*Task to carry out*: Render the lines below as a JSON list of strings with one string per line, leaving out blank lines.

Word and item position data:
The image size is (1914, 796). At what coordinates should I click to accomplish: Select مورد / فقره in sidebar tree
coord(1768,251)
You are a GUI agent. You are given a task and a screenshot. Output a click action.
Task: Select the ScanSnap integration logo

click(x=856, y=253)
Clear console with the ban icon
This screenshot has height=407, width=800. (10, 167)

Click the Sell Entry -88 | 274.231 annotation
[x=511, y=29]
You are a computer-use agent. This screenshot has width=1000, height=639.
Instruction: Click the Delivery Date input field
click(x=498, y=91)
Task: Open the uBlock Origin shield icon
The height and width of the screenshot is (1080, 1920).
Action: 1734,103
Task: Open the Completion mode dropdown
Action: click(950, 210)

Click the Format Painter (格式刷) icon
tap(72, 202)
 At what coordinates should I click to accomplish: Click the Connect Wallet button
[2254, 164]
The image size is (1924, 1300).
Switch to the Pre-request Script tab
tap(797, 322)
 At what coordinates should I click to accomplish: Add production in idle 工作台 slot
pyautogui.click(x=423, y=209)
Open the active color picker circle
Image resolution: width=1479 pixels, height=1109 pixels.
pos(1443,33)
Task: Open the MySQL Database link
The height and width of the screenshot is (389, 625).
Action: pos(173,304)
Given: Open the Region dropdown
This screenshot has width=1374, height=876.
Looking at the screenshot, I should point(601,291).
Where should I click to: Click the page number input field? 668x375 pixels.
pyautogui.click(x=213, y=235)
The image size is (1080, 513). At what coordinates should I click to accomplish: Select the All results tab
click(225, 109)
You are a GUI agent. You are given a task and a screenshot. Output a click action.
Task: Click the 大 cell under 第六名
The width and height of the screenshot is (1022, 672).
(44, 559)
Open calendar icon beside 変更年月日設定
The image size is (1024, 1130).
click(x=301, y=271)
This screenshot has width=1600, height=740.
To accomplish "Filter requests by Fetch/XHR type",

*Result of this exercise*:
[
  "The image size is (1914, 796). At what coordinates should I click to accomplish: Select مورد / فقره in sidebar tree",
  "coord(1768,251)",
  "You are a GUI agent. You are given a task and a screenshot. Output a click action.",
  "Task: Select the ScanSnap integration logo",
  "click(x=856, y=253)",
  "Clear console with the ban icon",
  "This screenshot has height=407, width=800. (10, 167)",
  "Click the Sell Entry -88 | 274.231 annotation",
  "[x=511, y=29]",
  "You are a computer-use agent. This screenshot has width=1000, height=639.",
  "Instruction: Click the Delivery Date input field",
  "click(x=498, y=91)",
  "Task: Open the uBlock Origin shield icon",
  "The height and width of the screenshot is (1080, 1920).",
  "Action: 1734,103",
  "Task: Open the Completion mode dropdown",
  "Action: click(950, 210)",
  "Click the Format Painter (格式刷) icon",
  "tap(72, 202)",
  " At what coordinates should I click to accomplish: Click the Connect Wallet button",
  "[2254, 164]",
  "The image size is (1924, 1300).",
  "Switch to the Pre-request Script tab",
  "tap(797, 322)",
  " At what coordinates should I click to accomplish: Add production in idle 工作台 slot",
  "pyautogui.click(x=423, y=209)",
  "Open the active color picker circle",
  "Image resolution: width=1479 pixels, height=1109 pixels.",
  "pos(1443,33)",
  "Task: Open the MySQL Database link",
  "The height and width of the screenshot is (389, 625).",
  "Action: pos(173,304)",
  "Given: Open the Region dropdown",
  "This screenshot has width=1374, height=876.",
  "Looking at the screenshot, I should point(601,291).",
  "Where should I click to: Click the page number input field? 668x375 pixels.",
  "pyautogui.click(x=213, y=235)",
  "The image size is (1080, 513). At what coordinates should I click to accomplish: Select the All results tab",
  "click(225, 109)",
  "You are a GUI agent. You are given a task and a screenshot. Output a click action.",
  "Task: Click the 大 cell under 第六名",
  "The width and height of the screenshot is (1022, 672).",
  "(44, 559)",
  "Open calendar icon beside 変更年月日設定",
  "The image size is (1024, 1130).",
  "click(x=301, y=271)",
  "This screenshot has width=1600, height=740.",
  "To accomplish \"Filter requests by Fetch/XHR type\","
]